Con questo blog desidero dare la possibilita' a tutti di leggere articoli ,commenti ,interventi che mi aiutano a guardare la realta', a saperla leggere ed essere aiutati a vivere ogni circostanza positivamente. Mounier diceva "la vita e' arcigna con chi le mette il muso" (lettere sul dolore). E' importante saper abbracciare la realta' tutta per poter vivere la giornata con letizia.
sabato 10 novembre 2007
SIAMO SOFFIO ACCENTO D'ETERNO
Davide Rondoni
Tratto dal quotidiano "Avvenire" del 02 novembre pagina1
Oggi la notizia è la morte. Ma non come tutti gli altri giorni. Quando la morte di uno o di tanti ci arriva come notizia, violenta e penosa, e pur così consueta, triturata e quasi predigerita per il fatto stesso d’esser divenuta titolo o articolo sui giornali o in tv.
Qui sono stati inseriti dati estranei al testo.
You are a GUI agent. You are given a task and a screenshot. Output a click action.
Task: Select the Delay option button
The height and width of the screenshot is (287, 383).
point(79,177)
No, oggi la morte arriva come notizia che ci riguarda. Siamo una società dominata dalla morte, dal suo sentimento e dalla sua spettacolarizzazione. Nutriamo depressioni e sensi opprimenti del limite, nell’arte spesso esibiamo corpi in preda ad anatomie o autopsie. E notiziari e vari youtube pullulano di immagini di morte. Di sorella morte, come la chiamò rispettoso e familiare il primo grande poeta e santo italiano, facciamo spesso carnevale e commedia, esorcizzando. A volte simpaticamente. A volte, con più banale e oscura ovvietà, seguendo mode e misere magie.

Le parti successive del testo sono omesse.